**ENTRIES PROVIDED**.
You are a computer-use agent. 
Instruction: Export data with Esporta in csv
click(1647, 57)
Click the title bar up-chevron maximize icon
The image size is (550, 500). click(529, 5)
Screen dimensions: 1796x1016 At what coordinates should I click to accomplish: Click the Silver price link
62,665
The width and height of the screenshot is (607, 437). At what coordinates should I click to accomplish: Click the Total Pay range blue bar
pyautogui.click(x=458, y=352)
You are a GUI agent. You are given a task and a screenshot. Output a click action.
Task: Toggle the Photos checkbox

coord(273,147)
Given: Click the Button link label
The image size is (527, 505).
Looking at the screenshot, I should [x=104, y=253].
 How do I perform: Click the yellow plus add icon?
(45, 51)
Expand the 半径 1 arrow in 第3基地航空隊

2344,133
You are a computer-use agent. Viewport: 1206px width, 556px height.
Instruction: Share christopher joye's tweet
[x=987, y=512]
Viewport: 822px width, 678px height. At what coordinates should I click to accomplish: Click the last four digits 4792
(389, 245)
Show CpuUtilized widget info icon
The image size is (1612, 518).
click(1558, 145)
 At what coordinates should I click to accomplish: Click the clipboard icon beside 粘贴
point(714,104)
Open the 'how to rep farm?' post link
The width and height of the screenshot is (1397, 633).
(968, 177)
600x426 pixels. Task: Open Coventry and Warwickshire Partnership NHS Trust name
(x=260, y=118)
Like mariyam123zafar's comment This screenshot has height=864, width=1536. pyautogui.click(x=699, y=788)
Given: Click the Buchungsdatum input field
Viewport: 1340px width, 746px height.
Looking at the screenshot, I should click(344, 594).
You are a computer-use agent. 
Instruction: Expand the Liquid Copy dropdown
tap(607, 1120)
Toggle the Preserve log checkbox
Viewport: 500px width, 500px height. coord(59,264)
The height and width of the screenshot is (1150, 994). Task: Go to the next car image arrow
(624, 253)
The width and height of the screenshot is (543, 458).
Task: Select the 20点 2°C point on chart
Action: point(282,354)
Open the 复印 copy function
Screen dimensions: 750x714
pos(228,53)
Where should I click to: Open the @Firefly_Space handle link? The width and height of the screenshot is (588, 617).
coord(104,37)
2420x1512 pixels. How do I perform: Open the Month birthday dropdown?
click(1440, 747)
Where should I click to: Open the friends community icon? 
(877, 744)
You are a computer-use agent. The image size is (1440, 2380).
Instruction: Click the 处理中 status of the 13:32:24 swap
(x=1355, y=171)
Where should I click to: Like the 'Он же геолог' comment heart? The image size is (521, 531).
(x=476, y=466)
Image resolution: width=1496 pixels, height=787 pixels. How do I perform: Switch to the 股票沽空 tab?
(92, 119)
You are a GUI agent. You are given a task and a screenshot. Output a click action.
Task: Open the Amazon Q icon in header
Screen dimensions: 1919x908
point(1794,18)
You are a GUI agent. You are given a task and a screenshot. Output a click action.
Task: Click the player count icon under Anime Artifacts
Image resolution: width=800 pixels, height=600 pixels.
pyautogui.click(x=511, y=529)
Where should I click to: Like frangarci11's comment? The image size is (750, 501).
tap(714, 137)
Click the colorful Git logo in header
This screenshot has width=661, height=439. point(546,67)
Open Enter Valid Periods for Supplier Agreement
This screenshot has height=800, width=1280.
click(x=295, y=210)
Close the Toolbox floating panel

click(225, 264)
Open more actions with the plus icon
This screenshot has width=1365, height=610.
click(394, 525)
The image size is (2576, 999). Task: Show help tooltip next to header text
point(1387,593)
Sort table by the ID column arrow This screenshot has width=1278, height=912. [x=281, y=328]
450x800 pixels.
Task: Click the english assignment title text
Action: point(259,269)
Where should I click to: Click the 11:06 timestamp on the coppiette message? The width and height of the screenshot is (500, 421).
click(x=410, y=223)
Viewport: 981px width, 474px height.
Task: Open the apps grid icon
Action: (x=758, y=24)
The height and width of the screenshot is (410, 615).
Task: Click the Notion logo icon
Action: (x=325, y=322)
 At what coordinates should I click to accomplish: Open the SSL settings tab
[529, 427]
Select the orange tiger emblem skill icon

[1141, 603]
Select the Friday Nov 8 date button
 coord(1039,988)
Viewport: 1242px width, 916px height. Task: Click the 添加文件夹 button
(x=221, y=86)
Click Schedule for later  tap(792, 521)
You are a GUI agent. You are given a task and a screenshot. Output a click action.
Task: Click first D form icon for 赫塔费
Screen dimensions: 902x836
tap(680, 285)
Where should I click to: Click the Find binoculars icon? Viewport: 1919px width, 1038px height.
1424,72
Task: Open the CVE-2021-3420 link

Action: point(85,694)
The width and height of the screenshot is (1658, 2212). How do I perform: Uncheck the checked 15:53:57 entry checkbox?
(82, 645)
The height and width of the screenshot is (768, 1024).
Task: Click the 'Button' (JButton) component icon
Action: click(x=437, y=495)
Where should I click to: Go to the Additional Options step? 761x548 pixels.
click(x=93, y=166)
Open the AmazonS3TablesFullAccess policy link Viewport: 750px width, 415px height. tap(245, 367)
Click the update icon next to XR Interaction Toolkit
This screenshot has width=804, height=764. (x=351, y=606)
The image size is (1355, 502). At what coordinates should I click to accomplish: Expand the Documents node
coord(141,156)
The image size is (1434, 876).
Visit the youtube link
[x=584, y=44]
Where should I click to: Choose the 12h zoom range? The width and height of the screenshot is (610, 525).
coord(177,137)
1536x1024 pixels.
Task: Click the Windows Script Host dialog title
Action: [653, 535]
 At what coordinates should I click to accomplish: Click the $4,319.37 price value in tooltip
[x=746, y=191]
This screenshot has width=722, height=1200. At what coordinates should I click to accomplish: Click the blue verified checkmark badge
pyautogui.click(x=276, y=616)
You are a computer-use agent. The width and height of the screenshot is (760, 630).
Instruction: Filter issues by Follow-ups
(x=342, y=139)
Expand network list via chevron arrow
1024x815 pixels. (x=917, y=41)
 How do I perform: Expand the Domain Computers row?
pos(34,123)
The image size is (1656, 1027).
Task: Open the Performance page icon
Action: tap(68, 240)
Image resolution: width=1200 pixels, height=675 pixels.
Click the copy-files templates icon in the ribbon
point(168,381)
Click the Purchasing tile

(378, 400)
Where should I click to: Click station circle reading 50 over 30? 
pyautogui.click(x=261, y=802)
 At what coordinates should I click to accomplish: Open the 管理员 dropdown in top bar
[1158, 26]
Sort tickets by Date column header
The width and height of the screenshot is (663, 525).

**EXERCISE OBJECTIVE**. Each record above needs to be set down again, word for word.

**ANSWER BELOW**.
You are a computer-use agent. 
Instruction: Export data with Esporta in csv
click(1647, 57)
Click the title bar up-chevron maximize icon
The image size is (550, 500). click(529, 5)
Screen dimensions: 1796x1016 At what coordinates should I click to accomplish: Click the Silver price link
62,665
The width and height of the screenshot is (607, 437). At what coordinates should I click to accomplish: Click the Total Pay range blue bar
pyautogui.click(x=458, y=352)
You are a GUI agent. You are given a task and a screenshot. Output a click action.
Task: Toggle the Photos checkbox

coord(273,147)
Given: Click the Button link label
The image size is (527, 505).
Looking at the screenshot, I should [x=104, y=253].
 How do I perform: Click the yellow plus add icon?
(45, 51)
Expand the 半径 1 arrow in 第3基地航空隊

2344,133
You are a computer-use agent. Viewport: 1206px width, 556px height.
Instruction: Share christopher joye's tweet
[x=987, y=512]
Viewport: 822px width, 678px height. At what coordinates should I click to accomplish: Click the last four digits 4792
(389, 245)
Show CpuUtilized widget info icon
The image size is (1612, 518).
click(1558, 145)
 At what coordinates should I click to accomplish: Click the clipboard icon beside 粘贴
point(714,104)
Open the 'how to rep farm?' post link
The width and height of the screenshot is (1397, 633).
(968, 177)
600x426 pixels. Task: Open Coventry and Warwickshire Partnership NHS Trust name
(x=260, y=118)
Like mariyam123zafar's comment This screenshot has height=864, width=1536. pyautogui.click(x=699, y=788)
Given: Click the Buchungsdatum input field
Viewport: 1340px width, 746px height.
Looking at the screenshot, I should click(344, 594).
You are a computer-use agent. 
Instruction: Expand the Liquid Copy dropdown
tap(607, 1120)
Toggle the Preserve log checkbox
Viewport: 500px width, 500px height. coord(59,264)
The height and width of the screenshot is (1150, 994). Task: Go to the next car image arrow
(624, 253)
The width and height of the screenshot is (543, 458).
Task: Select the 20点 2°C point on chart
Action: point(282,354)
Open the 复印 copy function
Screen dimensions: 750x714
pos(228,53)
Where should I click to: Open the @Firefly_Space handle link? The width and height of the screenshot is (588, 617).
coord(104,37)
2420x1512 pixels. How do I perform: Open the Month birthday dropdown?
click(1440, 747)
Where should I click to: Open the friends community icon? 
(877, 744)
You are a computer-use agent. The image size is (1440, 2380).
Instruction: Click the 处理中 status of the 13:32:24 swap
(x=1355, y=171)
Where should I click to: Like the 'Он же геолог' comment heart? The image size is (521, 531).
(x=476, y=466)
Image resolution: width=1496 pixels, height=787 pixels. How do I perform: Switch to the 股票沽空 tab?
(92, 119)
You are a GUI agent. You are given a task and a screenshot. Output a click action.
Task: Open the Amazon Q icon in header
Screen dimensions: 1919x908
point(1794,18)
You are a GUI agent. You are given a task and a screenshot. Output a click action.
Task: Click the player count icon under Anime Artifacts
Image resolution: width=800 pixels, height=600 pixels.
pyautogui.click(x=511, y=529)
Where should I click to: Like frangarci11's comment? The image size is (750, 501).
tap(714, 137)
Click the colorful Git logo in header
This screenshot has width=661, height=439. point(546,67)
Open Enter Valid Periods for Supplier Agreement
This screenshot has height=800, width=1280.
click(x=295, y=210)
Close the Toolbox floating panel

click(225, 264)
Open more actions with the plus icon
This screenshot has width=1365, height=610.
click(394, 525)
The image size is (2576, 999). Task: Show help tooltip next to header text
point(1387,593)
Sort table by the ID column arrow This screenshot has width=1278, height=912. [x=281, y=328]
450x800 pixels.
Task: Click the english assignment title text
Action: point(259,269)
Where should I click to: Click the 11:06 timestamp on the coppiette message? The width and height of the screenshot is (500, 421).
click(x=410, y=223)
Viewport: 981px width, 474px height.
Task: Open the apps grid icon
Action: (x=758, y=24)
The height and width of the screenshot is (410, 615).
Task: Click the Notion logo icon
Action: (x=325, y=322)
 At what coordinates should I click to accomplish: Open the SSL settings tab
[529, 427]
Select the orange tiger emblem skill icon

[1141, 603]
Select the Friday Nov 8 date button
 coord(1039,988)
Viewport: 1242px width, 916px height. Task: Click the 添加文件夹 button
(x=221, y=86)
Click Schedule for later  tap(792, 521)
You are a GUI agent. You are given a task and a screenshot. Output a click action.
Task: Click first D form icon for 赫塔费
Screen dimensions: 902x836
tap(680, 285)
Where should I click to: Click the Find binoculars icon? Viewport: 1919px width, 1038px height.
1424,72
Task: Open the CVE-2021-3420 link

Action: point(85,694)
The width and height of the screenshot is (1658, 2212). How do I perform: Uncheck the checked 15:53:57 entry checkbox?
(82, 645)
The height and width of the screenshot is (768, 1024).
Task: Click the 'Button' (JButton) component icon
Action: click(x=437, y=495)
Where should I click to: Go to the Additional Options step? 761x548 pixels.
click(x=93, y=166)
Open the AmazonS3TablesFullAccess policy link Viewport: 750px width, 415px height. tap(245, 367)
Click the update icon next to XR Interaction Toolkit
This screenshot has width=804, height=764. (x=351, y=606)
The image size is (1355, 502). At what coordinates should I click to accomplish: Expand the Documents node
coord(141,156)
The image size is (1434, 876).
Visit the youtube link
[x=584, y=44]
Where should I click to: Choose the 12h zoom range? The width and height of the screenshot is (610, 525).
coord(177,137)
1536x1024 pixels.
Task: Click the Windows Script Host dialog title
Action: [653, 535]
 At what coordinates should I click to accomplish: Click the $4,319.37 price value in tooltip
[x=746, y=191]
This screenshot has width=722, height=1200. At what coordinates should I click to accomplish: Click the blue verified checkmark badge
pyautogui.click(x=276, y=616)
You are a computer-use agent. The width and height of the screenshot is (760, 630).
Instruction: Filter issues by Follow-ups
(x=342, y=139)
Expand network list via chevron arrow
1024x815 pixels. (x=917, y=41)
 How do I perform: Expand the Domain Computers row?
pos(34,123)
The image size is (1656, 1027).
Task: Open the Performance page icon
Action: tap(68, 240)
Image resolution: width=1200 pixels, height=675 pixels.
Click the copy-files templates icon in the ribbon
point(168,381)
Click the Purchasing tile

(378, 400)
Where should I click to: Click station circle reading 50 over 30? 
pyautogui.click(x=261, y=802)
 At what coordinates should I click to accomplish: Open the 管理员 dropdown in top bar
[1158, 26]
Sort tickets by Date column header
The width and height of the screenshot is (663, 525).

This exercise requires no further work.